Breach Detection Systems (BDSs) identify patterns of events in order to detect network compromises. Event streams include network activity, host activity, and the analysis of various artifacts that are observed in the network.
One of the goals of BDSs is to provide automated detection with minimal false positives because excessive false positives cause "fatigue" in the incident responder. This means that the sensitivity threshold of a BDS system must be set so that an alert is generated only when a substantial amount of supporting evidence is gathered.
However, these systems traditionally operate by modeling what's bad and detecting instances of behavior that match these models. An alternative approach is based on building models of what's good, and flag everything that does not conform to these models. The advantage of this approach, called anomaly detection, is that it is possible to detect previously unknown attacks, and, for this reason, it has been studied for more than thirty years.
An anomaly detection system provides a series of observations that are either anomalous per se (according to a pre-established model), or anomalous when put in the context of the historical behavior of a network or a user. The following examples illustrate the observations produced by such a system:
- Traffic to a specific host, network, or country: A specific host may interact with external hosts only when data is downloaded, while outgoing data is only to internal hosts. The hunting system notices when this behavior changes and data is uploaded to an external host.

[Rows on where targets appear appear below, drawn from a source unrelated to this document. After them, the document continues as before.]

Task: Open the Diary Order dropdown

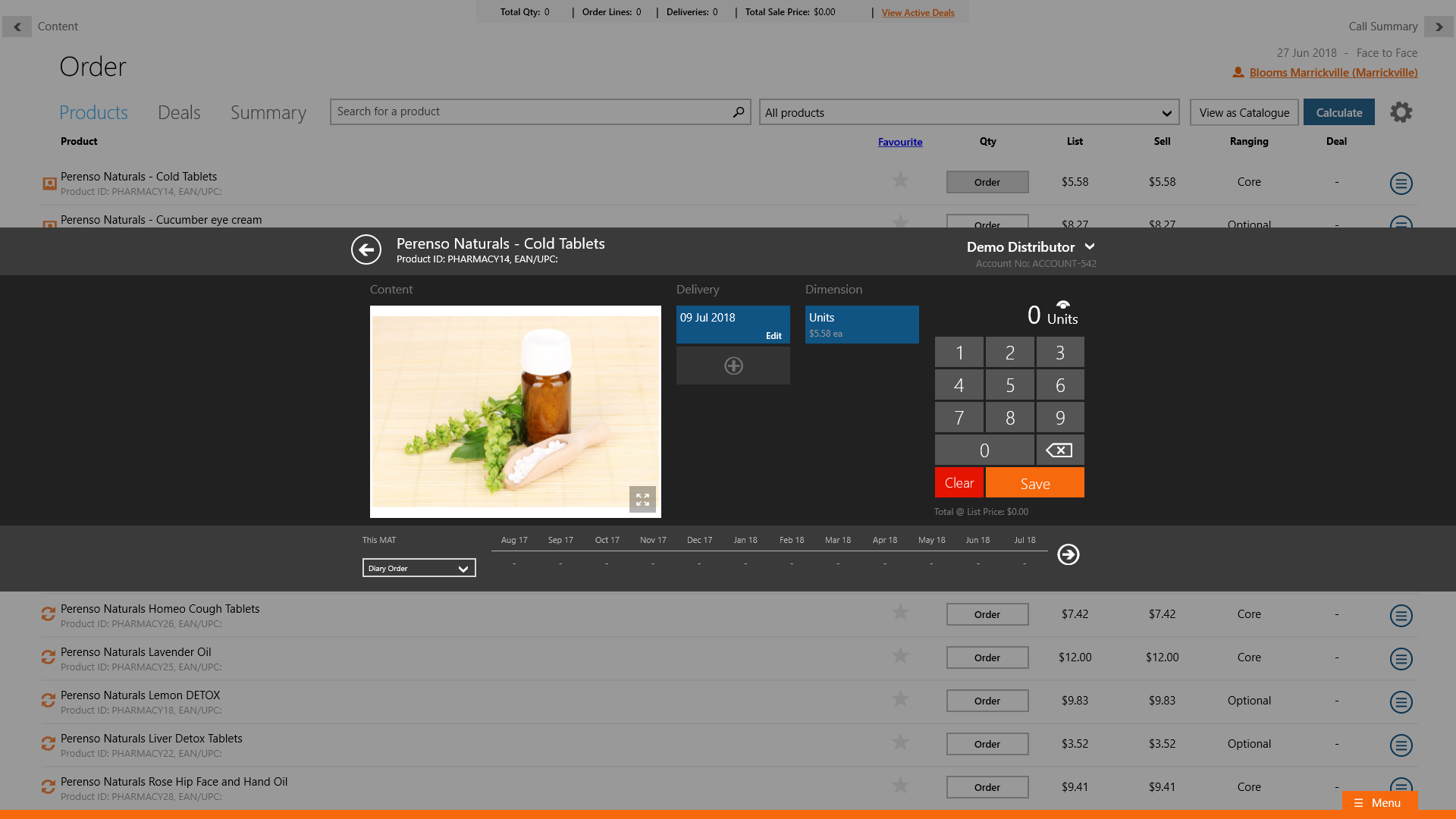Action: coord(419,569)
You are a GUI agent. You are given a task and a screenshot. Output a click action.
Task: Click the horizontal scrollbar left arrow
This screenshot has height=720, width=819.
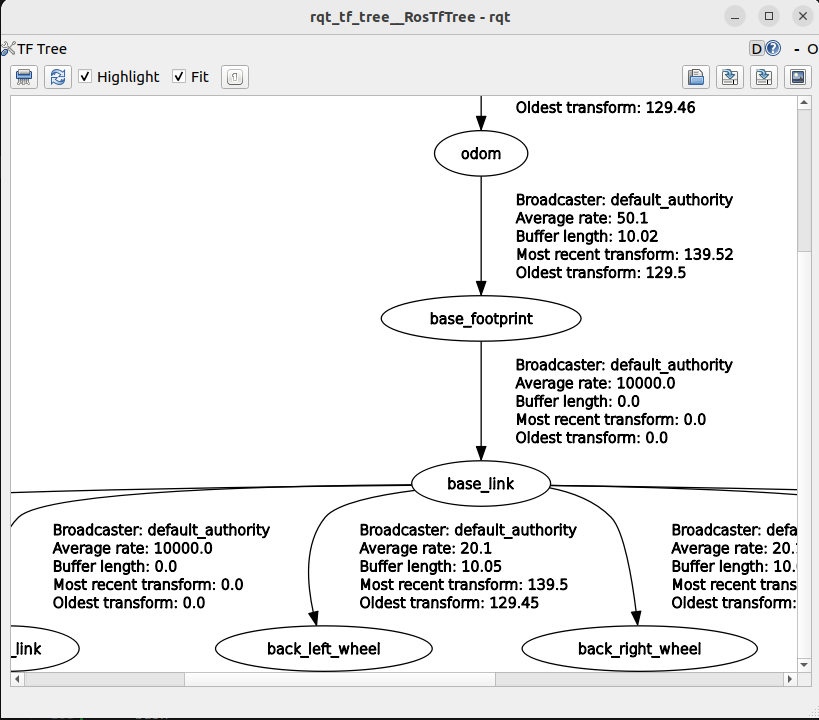(x=18, y=679)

- Session timing and duration: Many users have a very predictable pattern of logins and logouts. The hunting system detects log-ins that fall outside of a user's typical pattern.
- Use of particular tools, application, and protocols: Users can be characterized by the toolset they rely on to perform their everyday tasks. For example, a hunting system would notice if a user that has never used a remote desktop protocol start opening remote sessions to internal hosts.
Anomaly detection works under the assumption that malicious activity will result in anomalies in some event stream, and, at the same time, anomalies in an event stream are caused by malicious activity. Unfortunately, in the real world, both assumptions are sometimes incorrect, and anomaly detection has been riddled by both false negatives (because malicious activity does not always generate anomalies) and false positives (because benign activity is sometimes anomalous).
Therefore, one cannot take the anomalies as face value. Instead, it is important to "ground" the anomaly detection analysis with the detection of compromised hosts.
The events associated with a confirmed compromise can then be compared with related anomalies in order to create patterns of anomalous behavior that are associated with the tools and techniques used by the attackers. Once this anomalous pattern has been established, it is possible to look for similar anomalous patterns across the network, to identify likely compromised hosts that are part of a large-scale breach.
This process, called magnification, allows an analyst to move from being a trapper to being a hunter. By using a combination of compromise detection techniques, anomaly detection, and machine learning, the analyst can recover the complete blueprint of a complex attack.
If these techniques, instead, are used in isolation, the risk is the generation of false positives, non-relevant detections, and ghost alerts.